Bereaved parents have spoken of their distress at claims links between so-called mad-cow disease and its human form are unlikely.

Ron and Marilyn Carter of Cross Roads, Keighley, have dismissed comments made in the British Medical Journal, that the link is "open to question."

Their son Andrew, an undergraduate at the University of Westminster, died aged 27 of new variant Creutzfeld-Jacob Disease (CJD) in February 2000.

Writing in the British Medical Journal, Dr George Venters disputes the link between bovine spongiform encephalopathy (BSE) and the human form new varient CJD.

The human brain disease has been linked with eating beef infected with BSE.

Dr Venters, an epidemiologist and consultant in public health, said: "Cases have been appearing since 1994. Their rate of increase falls far short of what would be expected were this a food-borne infection.

"There is not clear evidence and the existing criteria used to establish the links between BSE and new variant CJD are far from robust."

He suggests the new variant was no more than the original condition identified in 1913.

But Mrs Carter said: "His remarks are very distressing. He is saying we are liars.

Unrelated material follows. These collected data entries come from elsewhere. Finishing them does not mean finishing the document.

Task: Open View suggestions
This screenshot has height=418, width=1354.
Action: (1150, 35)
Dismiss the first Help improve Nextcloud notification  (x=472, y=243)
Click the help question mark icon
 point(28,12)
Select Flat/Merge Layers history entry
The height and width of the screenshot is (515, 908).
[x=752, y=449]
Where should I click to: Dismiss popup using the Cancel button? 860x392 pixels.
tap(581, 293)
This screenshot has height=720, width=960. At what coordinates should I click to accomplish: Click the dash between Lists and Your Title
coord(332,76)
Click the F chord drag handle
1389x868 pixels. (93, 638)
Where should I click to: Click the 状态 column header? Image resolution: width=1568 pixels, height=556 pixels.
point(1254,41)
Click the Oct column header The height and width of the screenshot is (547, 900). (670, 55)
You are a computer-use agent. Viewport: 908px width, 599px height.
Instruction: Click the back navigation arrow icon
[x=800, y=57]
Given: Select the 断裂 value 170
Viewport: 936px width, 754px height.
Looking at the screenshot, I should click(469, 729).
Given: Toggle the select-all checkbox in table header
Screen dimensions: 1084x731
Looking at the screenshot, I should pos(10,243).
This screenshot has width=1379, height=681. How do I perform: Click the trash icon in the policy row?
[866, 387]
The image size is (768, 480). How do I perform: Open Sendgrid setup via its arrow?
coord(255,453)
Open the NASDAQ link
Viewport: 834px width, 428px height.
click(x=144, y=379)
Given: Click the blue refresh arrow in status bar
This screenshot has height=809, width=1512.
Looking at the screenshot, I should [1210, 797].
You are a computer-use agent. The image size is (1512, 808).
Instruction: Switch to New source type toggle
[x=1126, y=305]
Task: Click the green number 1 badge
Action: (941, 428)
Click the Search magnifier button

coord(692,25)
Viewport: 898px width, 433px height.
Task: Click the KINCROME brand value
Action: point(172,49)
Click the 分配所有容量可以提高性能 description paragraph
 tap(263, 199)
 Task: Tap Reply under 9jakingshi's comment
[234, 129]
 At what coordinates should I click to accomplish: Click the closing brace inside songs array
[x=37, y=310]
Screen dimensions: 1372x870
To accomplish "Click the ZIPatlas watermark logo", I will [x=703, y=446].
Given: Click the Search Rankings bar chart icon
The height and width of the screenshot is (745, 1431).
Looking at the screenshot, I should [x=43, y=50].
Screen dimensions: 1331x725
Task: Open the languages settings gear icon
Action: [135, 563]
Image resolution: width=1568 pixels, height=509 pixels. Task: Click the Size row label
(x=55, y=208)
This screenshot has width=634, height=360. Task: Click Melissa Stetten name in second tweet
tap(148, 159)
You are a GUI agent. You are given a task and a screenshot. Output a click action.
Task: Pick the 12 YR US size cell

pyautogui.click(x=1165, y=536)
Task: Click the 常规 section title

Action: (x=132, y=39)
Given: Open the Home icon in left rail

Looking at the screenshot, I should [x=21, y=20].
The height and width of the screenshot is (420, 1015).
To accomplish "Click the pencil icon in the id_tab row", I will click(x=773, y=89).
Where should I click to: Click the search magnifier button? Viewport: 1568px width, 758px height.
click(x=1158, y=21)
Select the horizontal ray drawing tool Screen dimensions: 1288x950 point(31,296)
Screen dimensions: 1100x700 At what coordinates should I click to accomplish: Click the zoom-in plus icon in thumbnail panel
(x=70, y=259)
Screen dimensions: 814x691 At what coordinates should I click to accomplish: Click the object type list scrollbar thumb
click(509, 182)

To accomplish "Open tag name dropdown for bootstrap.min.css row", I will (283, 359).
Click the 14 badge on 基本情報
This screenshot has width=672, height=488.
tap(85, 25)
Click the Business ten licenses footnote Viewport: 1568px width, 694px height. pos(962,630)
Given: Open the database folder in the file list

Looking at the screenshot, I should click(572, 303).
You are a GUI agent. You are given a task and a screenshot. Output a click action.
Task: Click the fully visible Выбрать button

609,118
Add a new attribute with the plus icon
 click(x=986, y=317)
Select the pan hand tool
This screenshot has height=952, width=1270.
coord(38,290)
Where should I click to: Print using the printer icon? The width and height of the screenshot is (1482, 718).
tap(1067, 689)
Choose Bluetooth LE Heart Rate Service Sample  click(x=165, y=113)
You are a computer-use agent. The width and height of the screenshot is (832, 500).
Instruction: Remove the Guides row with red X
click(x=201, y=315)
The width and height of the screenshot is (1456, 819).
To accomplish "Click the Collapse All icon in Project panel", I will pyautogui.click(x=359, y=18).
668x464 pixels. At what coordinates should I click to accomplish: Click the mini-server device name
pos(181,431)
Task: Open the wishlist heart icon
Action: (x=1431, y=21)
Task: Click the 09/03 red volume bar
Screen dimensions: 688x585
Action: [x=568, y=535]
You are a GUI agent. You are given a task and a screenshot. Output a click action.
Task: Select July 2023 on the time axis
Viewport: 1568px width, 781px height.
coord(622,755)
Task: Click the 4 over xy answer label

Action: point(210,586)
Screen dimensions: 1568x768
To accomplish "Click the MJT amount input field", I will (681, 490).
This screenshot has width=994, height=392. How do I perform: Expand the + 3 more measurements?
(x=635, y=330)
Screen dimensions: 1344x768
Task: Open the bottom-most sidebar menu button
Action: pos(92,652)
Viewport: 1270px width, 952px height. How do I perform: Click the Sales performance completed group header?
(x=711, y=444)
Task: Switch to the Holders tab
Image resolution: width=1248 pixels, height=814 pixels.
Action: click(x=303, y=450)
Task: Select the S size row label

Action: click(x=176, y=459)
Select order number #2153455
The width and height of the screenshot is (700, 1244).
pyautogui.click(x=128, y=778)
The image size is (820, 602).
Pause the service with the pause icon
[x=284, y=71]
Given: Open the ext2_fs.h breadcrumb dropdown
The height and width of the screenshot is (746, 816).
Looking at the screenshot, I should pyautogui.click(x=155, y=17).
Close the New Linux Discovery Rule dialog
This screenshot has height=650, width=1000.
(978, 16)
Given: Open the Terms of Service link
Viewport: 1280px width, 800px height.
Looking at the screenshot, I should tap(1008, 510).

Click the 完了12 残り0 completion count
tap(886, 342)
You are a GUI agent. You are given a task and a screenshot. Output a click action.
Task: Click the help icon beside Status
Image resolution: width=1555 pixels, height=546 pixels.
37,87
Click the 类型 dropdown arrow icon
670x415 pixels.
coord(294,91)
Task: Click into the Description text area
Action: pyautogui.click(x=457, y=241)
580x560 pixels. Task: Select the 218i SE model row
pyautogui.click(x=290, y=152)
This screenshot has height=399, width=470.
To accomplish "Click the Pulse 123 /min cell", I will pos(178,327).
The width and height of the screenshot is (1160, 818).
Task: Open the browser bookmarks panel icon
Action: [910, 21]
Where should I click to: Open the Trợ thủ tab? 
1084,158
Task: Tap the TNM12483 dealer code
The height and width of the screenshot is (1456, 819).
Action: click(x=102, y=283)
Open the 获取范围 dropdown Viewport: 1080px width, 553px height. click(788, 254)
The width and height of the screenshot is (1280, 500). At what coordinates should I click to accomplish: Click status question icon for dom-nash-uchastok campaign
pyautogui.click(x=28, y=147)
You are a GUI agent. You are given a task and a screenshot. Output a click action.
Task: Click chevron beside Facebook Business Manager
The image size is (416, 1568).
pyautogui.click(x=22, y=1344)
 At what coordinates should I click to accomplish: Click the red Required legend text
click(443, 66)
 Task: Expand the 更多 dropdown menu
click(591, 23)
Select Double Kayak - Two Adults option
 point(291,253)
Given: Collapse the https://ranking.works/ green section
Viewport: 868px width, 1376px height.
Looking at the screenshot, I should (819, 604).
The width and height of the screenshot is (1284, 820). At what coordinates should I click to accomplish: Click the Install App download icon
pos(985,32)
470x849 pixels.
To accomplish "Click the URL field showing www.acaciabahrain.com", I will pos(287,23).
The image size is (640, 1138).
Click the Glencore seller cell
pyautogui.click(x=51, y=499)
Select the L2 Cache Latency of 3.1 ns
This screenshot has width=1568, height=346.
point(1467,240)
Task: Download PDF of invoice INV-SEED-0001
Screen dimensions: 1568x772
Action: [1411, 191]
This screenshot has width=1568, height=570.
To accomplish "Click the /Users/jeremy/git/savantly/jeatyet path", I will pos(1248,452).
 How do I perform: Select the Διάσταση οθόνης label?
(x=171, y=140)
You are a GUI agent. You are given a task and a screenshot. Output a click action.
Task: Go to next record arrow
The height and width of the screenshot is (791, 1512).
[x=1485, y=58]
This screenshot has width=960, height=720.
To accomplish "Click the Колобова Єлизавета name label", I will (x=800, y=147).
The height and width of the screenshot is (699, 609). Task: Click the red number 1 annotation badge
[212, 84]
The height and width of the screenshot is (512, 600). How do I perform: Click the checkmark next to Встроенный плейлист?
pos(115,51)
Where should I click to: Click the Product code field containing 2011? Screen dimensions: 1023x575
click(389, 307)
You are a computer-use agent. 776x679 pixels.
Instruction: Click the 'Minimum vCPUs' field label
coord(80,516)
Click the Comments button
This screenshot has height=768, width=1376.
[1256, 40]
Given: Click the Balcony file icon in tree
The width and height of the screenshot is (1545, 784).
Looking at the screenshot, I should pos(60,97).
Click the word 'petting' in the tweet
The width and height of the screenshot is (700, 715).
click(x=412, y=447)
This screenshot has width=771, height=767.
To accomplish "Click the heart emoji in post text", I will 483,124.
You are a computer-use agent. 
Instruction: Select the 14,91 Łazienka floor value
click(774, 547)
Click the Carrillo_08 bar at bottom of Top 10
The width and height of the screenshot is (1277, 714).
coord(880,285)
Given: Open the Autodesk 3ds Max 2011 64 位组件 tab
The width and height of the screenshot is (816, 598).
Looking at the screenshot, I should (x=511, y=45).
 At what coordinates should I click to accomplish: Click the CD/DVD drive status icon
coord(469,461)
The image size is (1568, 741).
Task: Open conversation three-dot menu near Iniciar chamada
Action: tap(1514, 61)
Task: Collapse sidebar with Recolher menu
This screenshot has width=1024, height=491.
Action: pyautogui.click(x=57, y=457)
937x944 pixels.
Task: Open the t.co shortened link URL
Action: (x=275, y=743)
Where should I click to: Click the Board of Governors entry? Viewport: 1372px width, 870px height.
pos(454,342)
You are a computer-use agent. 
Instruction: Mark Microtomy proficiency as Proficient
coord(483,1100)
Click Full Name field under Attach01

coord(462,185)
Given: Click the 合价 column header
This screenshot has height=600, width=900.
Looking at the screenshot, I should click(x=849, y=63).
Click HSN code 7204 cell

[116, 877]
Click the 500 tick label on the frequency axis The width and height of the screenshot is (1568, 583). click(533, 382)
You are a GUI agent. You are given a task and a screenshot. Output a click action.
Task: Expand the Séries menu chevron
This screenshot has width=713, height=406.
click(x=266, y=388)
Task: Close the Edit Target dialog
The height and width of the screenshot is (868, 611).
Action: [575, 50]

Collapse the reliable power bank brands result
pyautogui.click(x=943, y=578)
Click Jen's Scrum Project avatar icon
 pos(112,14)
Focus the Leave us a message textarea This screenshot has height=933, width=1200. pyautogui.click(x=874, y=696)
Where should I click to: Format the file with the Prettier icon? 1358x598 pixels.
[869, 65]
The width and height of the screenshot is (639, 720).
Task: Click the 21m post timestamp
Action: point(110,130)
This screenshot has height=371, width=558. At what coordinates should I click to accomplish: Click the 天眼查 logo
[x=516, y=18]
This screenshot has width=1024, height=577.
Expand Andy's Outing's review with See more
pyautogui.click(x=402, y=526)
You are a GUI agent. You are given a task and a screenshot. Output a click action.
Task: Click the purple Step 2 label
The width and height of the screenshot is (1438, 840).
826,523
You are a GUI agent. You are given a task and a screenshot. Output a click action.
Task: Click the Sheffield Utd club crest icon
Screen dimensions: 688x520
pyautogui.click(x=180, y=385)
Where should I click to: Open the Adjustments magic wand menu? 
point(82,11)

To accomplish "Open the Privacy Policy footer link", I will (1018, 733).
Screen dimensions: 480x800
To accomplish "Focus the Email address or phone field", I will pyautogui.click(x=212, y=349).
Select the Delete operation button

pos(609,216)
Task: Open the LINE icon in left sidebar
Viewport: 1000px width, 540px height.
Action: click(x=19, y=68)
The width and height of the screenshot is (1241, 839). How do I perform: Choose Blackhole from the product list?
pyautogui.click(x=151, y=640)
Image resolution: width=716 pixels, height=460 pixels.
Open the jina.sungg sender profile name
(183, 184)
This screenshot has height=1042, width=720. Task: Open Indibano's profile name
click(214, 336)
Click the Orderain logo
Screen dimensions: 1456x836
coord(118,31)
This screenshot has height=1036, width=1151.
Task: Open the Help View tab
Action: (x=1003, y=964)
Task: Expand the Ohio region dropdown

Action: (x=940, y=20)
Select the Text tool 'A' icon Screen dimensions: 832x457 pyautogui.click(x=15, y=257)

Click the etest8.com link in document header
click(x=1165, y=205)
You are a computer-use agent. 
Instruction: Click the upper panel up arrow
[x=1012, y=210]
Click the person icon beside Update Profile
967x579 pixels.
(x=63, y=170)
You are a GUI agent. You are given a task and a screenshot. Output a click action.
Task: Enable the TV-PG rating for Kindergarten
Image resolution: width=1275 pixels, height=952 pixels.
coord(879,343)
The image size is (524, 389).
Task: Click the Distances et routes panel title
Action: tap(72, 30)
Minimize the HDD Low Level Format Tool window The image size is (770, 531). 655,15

"I don't have any doubt that Andrew died from new variant CJD and he got it from eating meat. All the experts say that without reasonable doubt it came from meat."

Mr Carter, a retired teacher, said he regarded Dr Venters' comments as rubbish.

"I have every confidence in Professor James Ironside of the CJD surveillance unit, who has carried out lots of research and is convinced of the link."

Professor Ironside, who runs the unit at Edinburgh University, said it was "implausible" that both BSE and variant CJD arose at the same time.

Although BSE had not yet led to a rise in cases in its human form, he said the time interval was consistent with the ranges for incubation periods that he expected.

A Department of Health spokesman said the most likely cause of new-variant CJD was exposure to BSE-contaminated food products.